Dave married his wife, Roma, in 1941. They opened a mom-and-pop ski business, using one of his motorcycles as collateral to buy a used portable rope tow for $86.
With the help of friends, McCoy worked through blizzards, droughts and economic downturns, building increasingly sophisticated machinery to pull skiers up the mountain and groom the snow, the Times said.
McCoy secured a year-to-year permit from the U.S. Forest Service to run a portable tow across the eastern Sierra.
Still, no one but McCoy envisioned Mammoth, which then was home for no more than a dozen permanent residents, as a major resort.
“People told me it snowed too much,” he recalled in an interview with the Times. “It was too stormy, too high and too far away.”
After World War II, McCoy cleared land, laid concrete, raised ski lift towers and maneuvered cranes.

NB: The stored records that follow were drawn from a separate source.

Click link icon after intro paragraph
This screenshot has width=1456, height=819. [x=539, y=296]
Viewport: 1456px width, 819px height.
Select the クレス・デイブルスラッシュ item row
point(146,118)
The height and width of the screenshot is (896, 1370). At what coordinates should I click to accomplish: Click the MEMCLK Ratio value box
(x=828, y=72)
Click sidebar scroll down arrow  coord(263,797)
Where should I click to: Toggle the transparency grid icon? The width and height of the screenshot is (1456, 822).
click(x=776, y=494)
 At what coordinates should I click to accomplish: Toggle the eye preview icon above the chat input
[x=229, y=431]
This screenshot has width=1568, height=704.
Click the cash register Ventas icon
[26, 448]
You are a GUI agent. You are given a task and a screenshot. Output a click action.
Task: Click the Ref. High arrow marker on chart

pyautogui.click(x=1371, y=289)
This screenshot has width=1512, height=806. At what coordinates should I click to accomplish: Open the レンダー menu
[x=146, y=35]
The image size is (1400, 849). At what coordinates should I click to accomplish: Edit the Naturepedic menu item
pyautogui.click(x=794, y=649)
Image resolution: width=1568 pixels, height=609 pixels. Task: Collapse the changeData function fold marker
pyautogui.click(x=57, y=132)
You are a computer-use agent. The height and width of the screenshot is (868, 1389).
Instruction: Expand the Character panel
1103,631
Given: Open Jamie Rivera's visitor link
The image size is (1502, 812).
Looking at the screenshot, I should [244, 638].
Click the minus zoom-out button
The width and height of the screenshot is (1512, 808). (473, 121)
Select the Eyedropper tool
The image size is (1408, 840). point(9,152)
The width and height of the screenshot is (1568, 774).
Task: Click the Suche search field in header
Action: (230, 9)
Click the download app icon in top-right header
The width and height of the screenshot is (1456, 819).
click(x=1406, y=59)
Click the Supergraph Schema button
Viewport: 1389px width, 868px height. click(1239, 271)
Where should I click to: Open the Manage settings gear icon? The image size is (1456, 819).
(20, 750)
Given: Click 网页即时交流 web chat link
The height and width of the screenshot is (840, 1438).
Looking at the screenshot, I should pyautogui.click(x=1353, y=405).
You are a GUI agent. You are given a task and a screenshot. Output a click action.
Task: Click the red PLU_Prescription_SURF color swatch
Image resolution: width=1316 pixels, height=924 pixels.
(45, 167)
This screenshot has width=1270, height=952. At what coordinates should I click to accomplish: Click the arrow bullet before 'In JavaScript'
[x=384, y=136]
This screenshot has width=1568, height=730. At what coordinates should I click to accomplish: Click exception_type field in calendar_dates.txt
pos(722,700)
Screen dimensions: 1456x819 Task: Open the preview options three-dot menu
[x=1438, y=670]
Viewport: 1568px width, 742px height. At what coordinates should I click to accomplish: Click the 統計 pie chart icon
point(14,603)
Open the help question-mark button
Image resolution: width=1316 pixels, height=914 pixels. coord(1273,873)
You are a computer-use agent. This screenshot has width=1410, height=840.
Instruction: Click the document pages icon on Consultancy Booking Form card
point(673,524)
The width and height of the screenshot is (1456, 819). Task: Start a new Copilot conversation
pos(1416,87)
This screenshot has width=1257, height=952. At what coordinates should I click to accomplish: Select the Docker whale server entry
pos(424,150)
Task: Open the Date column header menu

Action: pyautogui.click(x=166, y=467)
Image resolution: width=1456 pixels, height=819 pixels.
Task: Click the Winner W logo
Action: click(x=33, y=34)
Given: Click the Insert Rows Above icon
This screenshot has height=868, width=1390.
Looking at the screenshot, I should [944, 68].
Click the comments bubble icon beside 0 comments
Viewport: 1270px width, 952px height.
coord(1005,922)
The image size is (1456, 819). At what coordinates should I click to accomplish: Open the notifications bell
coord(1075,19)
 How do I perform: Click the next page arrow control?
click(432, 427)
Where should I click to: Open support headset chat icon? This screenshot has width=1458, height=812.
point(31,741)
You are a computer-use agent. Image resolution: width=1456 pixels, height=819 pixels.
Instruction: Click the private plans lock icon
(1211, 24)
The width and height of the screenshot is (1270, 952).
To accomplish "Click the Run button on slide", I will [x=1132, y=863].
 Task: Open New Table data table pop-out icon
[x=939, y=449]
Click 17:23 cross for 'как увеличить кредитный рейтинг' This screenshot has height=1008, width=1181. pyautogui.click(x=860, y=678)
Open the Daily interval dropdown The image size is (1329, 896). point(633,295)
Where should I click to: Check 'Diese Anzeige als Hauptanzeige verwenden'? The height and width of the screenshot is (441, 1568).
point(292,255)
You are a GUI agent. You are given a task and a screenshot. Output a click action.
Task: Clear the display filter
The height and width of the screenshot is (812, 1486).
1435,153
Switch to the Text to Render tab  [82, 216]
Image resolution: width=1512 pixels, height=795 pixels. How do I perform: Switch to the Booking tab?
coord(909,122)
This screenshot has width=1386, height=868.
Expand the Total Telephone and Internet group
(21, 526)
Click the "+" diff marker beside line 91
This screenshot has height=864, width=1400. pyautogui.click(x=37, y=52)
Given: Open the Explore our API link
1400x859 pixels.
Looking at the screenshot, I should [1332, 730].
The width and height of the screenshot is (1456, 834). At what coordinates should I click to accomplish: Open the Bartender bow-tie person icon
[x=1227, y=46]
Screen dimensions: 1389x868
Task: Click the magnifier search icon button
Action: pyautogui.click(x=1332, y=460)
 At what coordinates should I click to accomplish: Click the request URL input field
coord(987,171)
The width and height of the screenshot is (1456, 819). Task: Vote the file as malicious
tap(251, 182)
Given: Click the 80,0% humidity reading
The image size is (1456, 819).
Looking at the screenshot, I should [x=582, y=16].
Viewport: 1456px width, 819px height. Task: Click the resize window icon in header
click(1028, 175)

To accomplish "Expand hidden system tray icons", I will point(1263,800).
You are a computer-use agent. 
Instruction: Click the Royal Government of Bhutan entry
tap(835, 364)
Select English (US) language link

Many of the operation’s special tools, cranes, rigs, engines and snow cats were built from scratch in McCoy’s garage.
In 1955, Mammoth Mountain erected a high-capacity lift with 86 double chairs that were diesel-driven and carried 900 skiers an hour — at the time, the largest of its kind in the state.
In the adjacent community of Mammoth Lakes, McCoy and his staff launched a water district, volunteer fire department, regional hospital, high school, skiing museum and college.
Untold numbers of people received employment, financial help, even property from McCoy over the years, the newspaper said.
Bob Roberts, spokesman for the California Ski Industry Association, told the newspaper that McCoy was a “visionary who was pivotal in the development of the sport in the West.”
In 1996, Vancouver-based Intrawest Corp. bought a significant stake in the operation and moved to make the area more upscale by building a Craftsman-style hub of lodging, entertainment and shopping called the Village at Mammoth.
In October 2005, McCoy announced plans to sell a controlling interest in the resort to Starwood Capital Group for $365 million — then the largest ski resort sale in history.
At one point during the signing of more than 100 pages of documents believed to have brought him $80 million, McCoy openly wept, according to the newspaper.
“We did something here that everyone said would be impossible,” he said.